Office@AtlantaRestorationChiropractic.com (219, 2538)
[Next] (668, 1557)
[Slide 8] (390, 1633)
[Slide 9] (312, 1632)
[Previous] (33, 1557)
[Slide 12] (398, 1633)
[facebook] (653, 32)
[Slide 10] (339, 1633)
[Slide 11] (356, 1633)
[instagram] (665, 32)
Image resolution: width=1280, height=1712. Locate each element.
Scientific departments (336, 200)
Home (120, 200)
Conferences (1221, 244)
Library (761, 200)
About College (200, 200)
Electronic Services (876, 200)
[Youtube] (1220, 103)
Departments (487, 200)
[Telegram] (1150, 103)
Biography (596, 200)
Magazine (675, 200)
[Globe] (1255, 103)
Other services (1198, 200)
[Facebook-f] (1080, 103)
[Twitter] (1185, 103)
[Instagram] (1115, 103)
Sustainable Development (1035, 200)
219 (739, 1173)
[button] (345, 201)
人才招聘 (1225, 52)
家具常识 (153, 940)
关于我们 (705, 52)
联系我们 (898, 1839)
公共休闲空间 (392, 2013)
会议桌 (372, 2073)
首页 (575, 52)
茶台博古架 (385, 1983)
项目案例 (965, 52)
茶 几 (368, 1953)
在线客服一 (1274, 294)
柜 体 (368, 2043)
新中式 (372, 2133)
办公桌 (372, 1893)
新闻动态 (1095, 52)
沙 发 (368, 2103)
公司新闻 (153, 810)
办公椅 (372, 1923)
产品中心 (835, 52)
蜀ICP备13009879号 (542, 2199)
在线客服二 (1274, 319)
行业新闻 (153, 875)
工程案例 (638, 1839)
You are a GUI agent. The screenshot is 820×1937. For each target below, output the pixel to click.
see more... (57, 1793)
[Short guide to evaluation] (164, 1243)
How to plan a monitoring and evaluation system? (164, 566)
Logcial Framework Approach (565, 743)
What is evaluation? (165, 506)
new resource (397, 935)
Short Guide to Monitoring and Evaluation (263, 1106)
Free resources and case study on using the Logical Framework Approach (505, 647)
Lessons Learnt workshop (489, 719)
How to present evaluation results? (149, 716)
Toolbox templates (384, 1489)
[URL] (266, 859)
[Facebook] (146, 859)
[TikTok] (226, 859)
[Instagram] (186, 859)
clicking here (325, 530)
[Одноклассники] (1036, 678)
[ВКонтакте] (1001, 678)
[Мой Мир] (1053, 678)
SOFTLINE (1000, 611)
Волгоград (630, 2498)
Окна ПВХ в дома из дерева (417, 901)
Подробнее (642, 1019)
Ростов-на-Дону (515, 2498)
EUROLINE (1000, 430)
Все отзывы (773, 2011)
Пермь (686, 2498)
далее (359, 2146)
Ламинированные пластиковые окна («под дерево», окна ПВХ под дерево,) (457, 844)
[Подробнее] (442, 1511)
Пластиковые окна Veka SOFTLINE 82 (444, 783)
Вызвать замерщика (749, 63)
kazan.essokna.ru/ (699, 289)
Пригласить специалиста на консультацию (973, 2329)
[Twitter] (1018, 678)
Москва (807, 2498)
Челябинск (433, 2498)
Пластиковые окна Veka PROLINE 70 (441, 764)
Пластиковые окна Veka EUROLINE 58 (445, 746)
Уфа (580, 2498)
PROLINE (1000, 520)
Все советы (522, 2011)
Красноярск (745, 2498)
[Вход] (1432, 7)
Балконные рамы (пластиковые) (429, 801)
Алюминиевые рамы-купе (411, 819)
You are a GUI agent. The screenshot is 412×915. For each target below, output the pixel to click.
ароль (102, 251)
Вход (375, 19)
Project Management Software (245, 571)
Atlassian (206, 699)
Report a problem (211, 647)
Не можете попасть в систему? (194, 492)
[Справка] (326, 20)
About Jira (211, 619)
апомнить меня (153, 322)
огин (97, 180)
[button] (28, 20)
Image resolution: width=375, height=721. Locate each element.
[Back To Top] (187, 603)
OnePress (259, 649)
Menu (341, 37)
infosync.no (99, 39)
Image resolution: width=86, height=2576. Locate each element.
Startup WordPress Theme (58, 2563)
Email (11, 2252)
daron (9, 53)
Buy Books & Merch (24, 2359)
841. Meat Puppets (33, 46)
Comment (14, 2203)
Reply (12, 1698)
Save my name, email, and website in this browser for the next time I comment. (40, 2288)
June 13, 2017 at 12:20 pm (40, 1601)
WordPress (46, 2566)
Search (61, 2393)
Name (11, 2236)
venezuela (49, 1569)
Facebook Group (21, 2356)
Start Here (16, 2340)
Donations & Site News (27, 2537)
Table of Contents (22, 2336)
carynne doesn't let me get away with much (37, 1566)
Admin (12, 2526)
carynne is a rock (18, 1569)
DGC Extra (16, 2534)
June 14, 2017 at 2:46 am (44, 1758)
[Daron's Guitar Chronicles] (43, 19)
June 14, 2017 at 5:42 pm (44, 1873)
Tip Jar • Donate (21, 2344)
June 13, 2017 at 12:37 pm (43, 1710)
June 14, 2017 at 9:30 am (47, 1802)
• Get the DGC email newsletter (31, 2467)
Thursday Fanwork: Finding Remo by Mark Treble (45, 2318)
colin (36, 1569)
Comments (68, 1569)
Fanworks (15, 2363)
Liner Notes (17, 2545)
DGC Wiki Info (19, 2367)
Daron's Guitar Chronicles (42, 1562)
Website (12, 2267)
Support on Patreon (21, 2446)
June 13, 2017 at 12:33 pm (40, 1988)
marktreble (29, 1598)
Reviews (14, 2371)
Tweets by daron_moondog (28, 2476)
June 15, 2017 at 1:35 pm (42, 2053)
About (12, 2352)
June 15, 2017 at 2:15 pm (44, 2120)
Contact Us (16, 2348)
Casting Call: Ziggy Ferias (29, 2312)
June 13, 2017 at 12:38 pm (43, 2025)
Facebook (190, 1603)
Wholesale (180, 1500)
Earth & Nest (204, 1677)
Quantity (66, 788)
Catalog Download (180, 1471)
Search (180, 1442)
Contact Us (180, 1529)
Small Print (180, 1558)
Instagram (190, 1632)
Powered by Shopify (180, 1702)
+===+
What is required: Repeat the material word for word, in full.

Exercise output:
Office@AtlantaRestorationChiropractic.com (219, 2538)
[Next] (668, 1557)
[Slide 8] (390, 1633)
[Slide 9] (312, 1632)
[Previous] (33, 1557)
[Slide 12] (398, 1633)
[facebook] (653, 32)
[Slide 10] (339, 1633)
[Slide 11] (356, 1633)
[instagram] (665, 32)
Image resolution: width=1280, height=1712. Locate each element.
Scientific departments (336, 200)
Home (120, 200)
Conferences (1221, 244)
Library (761, 200)
About College (200, 200)
Electronic Services (876, 200)
[Youtube] (1220, 103)
Departments (487, 200)
[Telegram] (1150, 103)
Biography (596, 200)
Magazine (675, 200)
[Globe] (1255, 103)
Other services (1198, 200)
[Facebook-f] (1080, 103)
[Twitter] (1185, 103)
[Instagram] (1115, 103)
Sustainable Development (1035, 200)
219 (739, 1173)
[button] (345, 201)
人才招聘 (1225, 52)
家具常识 (153, 940)
关于我们 (705, 52)
联系我们 (898, 1839)
公共休闲空间 (392, 2013)
会议桌 (372, 2073)
首页 (575, 52)
茶台博古架 (385, 1983)
项目案例 (965, 52)
茶 几 (368, 1953)
在线客服一 (1274, 294)
柜 体 (368, 2043)
新中式 (372, 2133)
办公桌 (372, 1893)
新闻动态 (1095, 52)
沙 发 (368, 2103)
公司新闻 (153, 810)
办公椅 (372, 1923)
产品中心 (835, 52)
蜀ICP备13009879号 (542, 2199)
在线客服二 (1274, 319)
行业新闻 (153, 875)
工程案例 (638, 1839)
You are a GUI agent. The screenshot is 820×1937. For each target below, output the pixel to click.
see more... (57, 1793)
[Short guide to evaluation] (164, 1243)
How to plan a monitoring and evaluation system? (164, 566)
Logcial Framework Approach (565, 743)
What is evaluation? (165, 506)
new resource (397, 935)
Short Guide to Monitoring and Evaluation (263, 1106)
Free resources and case study on using the Logical Framework Approach (505, 647)
Lessons Learnt workshop (489, 719)
How to present evaluation results? (149, 716)
Toolbox templates (384, 1489)
[URL] (266, 859)
[Facebook] (146, 859)
[TikTok] (226, 859)
[Instagram] (186, 859)
clicking here (325, 530)
[Одноклассники] (1036, 678)
[ВКонтакте] (1001, 678)
[Мой Мир] (1053, 678)
SOFTLINE (1000, 611)
Волгоград (630, 2498)
Окна ПВХ в дома из дерева (417, 901)
Подробнее (642, 1019)
Ростов-на-Дону (515, 2498)
EUROLINE (1000, 430)
Все отзывы (773, 2011)
Пермь (686, 2498)
далее (359, 2146)
Ламинированные пластиковые окна («под дерево», окна ПВХ под дерево,) (457, 844)
[Подробнее] (442, 1511)
Пластиковые окна Veka SOFTLINE 82 (444, 783)
Вызвать замерщика (749, 63)
kazan.essokna.ru/ (699, 289)
Пригласить специалиста на консультацию (973, 2329)
[Twitter] (1018, 678)
Москва (807, 2498)
Челябинск (433, 2498)
Пластиковые окна Veka PROLINE 70 (441, 764)
Пластиковые окна Veka EUROLINE 58 (445, 746)
Уфа (580, 2498)
PROLINE (1000, 520)
Все советы (522, 2011)
Красноярск (745, 2498)
[Вход] (1432, 7)
Балконные рамы (пластиковые) (429, 801)
Алюминиевые рамы-купе (411, 819)
You are a GUI agent. The screenshot is 412×915. For each target below, output the pixel to click.
ароль (102, 251)
Вход (375, 19)
Project Management Software (245, 571)
Atlassian (206, 699)
Report a problem (211, 647)
Не можете попасть в систему? (194, 492)
[Справка] (326, 20)
About Jira (211, 619)
апомнить меня (153, 322)
огин (97, 180)
[button] (28, 20)
Image resolution: width=375, height=721. Locate each element.
[Back To Top] (187, 603)
OnePress (259, 649)
Menu (341, 37)
infosync.no (99, 39)
Image resolution: width=86, height=2576. Locate each element.
Startup WordPress Theme (58, 2563)
Email (11, 2252)
daron (9, 53)
Buy Books & Merch (24, 2359)
841. Meat Puppets (33, 46)
Comment (14, 2203)
Reply (12, 1698)
Save my name, email, and website in this browser for the next time I comment. (40, 2288)
June 13, 2017 at 12:20 pm (40, 1601)
WordPress (46, 2566)
Search (61, 2393)
Name (11, 2236)
venezuela (49, 1569)
Facebook Group (21, 2356)
Start Here (16, 2340)
Donations & Site News (27, 2537)
Table of Contents (22, 2336)
carynne doesn't let me get away with much (37, 1566)
Admin (12, 2526)
carynne is a rock (18, 1569)
DGC Extra (16, 2534)
June 14, 2017 at 2:46 am (44, 1758)
[Daron's Guitar Chronicles] (43, 19)
June 14, 2017 at 5:42 pm (44, 1873)
Tip Jar • Donate (21, 2344)
June 13, 2017 at 12:37 pm (43, 1710)
June 14, 2017 at 9:30 am (47, 1802)
• Get the DGC email newsletter (31, 2467)
Thursday Fanwork: Finding Remo by Mark Treble (45, 2318)
colin (36, 1569)
Comments (68, 1569)
Fanworks (15, 2363)
Liner Notes (17, 2545)
DGC Wiki Info (19, 2367)
Daron's Guitar Chronicles (42, 1562)
Website (12, 2267)
Support on Patreon (21, 2446)
June 13, 2017 at 12:33 pm (40, 1988)
marktreble (29, 1598)
Reviews (14, 2371)
Tweets by daron_moondog (28, 2476)
June 15, 2017 at 1:35 pm (42, 2053)
About (12, 2352)
June 15, 2017 at 2:15 pm (44, 2120)
Contact Us (16, 2348)
Casting Call: Ziggy Ferias (29, 2312)
June 13, 2017 at 12:38 pm (43, 2025)
Facebook (190, 1603)
Wholesale (180, 1500)
Earth & Nest (204, 1677)
Quantity (66, 788)
Catalog Download (180, 1471)
Search (180, 1442)
Contact Us (180, 1529)
Small Print (180, 1558)
Instagram (190, 1632)
Powered by Shopify (180, 1702)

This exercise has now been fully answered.